**PROBLEM DESCRIPTION**
Report every line below that has the string "网络型PLC可编程控制器实验装置" in it.
◆ ◆ ◆ ◆ ◆ ◆ ◆
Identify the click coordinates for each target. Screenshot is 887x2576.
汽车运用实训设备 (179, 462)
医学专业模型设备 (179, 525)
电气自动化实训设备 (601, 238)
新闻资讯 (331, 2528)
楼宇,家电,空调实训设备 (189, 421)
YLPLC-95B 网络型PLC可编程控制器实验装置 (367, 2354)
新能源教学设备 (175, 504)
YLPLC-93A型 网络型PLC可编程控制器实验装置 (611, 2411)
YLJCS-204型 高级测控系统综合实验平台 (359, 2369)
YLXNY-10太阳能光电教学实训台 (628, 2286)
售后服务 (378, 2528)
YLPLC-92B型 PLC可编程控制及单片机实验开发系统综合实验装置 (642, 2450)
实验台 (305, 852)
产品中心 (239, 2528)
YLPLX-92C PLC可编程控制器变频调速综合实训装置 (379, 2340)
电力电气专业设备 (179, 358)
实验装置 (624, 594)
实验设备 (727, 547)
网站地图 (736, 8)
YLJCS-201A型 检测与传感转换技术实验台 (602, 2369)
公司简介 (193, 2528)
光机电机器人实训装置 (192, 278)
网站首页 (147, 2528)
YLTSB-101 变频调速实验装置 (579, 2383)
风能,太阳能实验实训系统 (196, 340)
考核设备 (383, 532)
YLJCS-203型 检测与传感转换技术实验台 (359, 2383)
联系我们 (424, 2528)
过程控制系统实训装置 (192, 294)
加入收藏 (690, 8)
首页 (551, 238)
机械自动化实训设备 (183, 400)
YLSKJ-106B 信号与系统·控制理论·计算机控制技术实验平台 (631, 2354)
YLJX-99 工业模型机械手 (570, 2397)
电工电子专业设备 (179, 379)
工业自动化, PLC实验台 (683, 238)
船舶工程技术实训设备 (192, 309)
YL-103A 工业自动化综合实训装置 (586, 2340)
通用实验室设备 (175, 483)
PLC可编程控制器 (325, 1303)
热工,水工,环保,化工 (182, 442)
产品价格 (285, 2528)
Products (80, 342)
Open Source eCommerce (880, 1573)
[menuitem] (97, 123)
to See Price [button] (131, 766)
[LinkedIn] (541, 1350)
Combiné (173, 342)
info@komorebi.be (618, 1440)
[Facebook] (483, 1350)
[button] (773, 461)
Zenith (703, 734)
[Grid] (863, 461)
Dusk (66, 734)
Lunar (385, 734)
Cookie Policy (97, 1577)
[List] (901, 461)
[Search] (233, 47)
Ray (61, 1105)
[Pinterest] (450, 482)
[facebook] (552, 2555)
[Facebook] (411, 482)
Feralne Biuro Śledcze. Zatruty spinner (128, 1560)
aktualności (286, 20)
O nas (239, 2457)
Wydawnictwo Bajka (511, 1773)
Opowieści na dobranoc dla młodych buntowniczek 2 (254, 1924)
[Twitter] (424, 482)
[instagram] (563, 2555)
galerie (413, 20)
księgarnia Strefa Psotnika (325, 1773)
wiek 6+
◆ ◆ ◆ ◆ ◆ ◆ ◆
**RESULT FOR THIS EXERCISE**
YLPLC-95B 网络型PLC可编程控制器实验装置 (367, 2354)
YLPLC-93A型 网络型PLC可编程控制器实验装置 (611, 2411)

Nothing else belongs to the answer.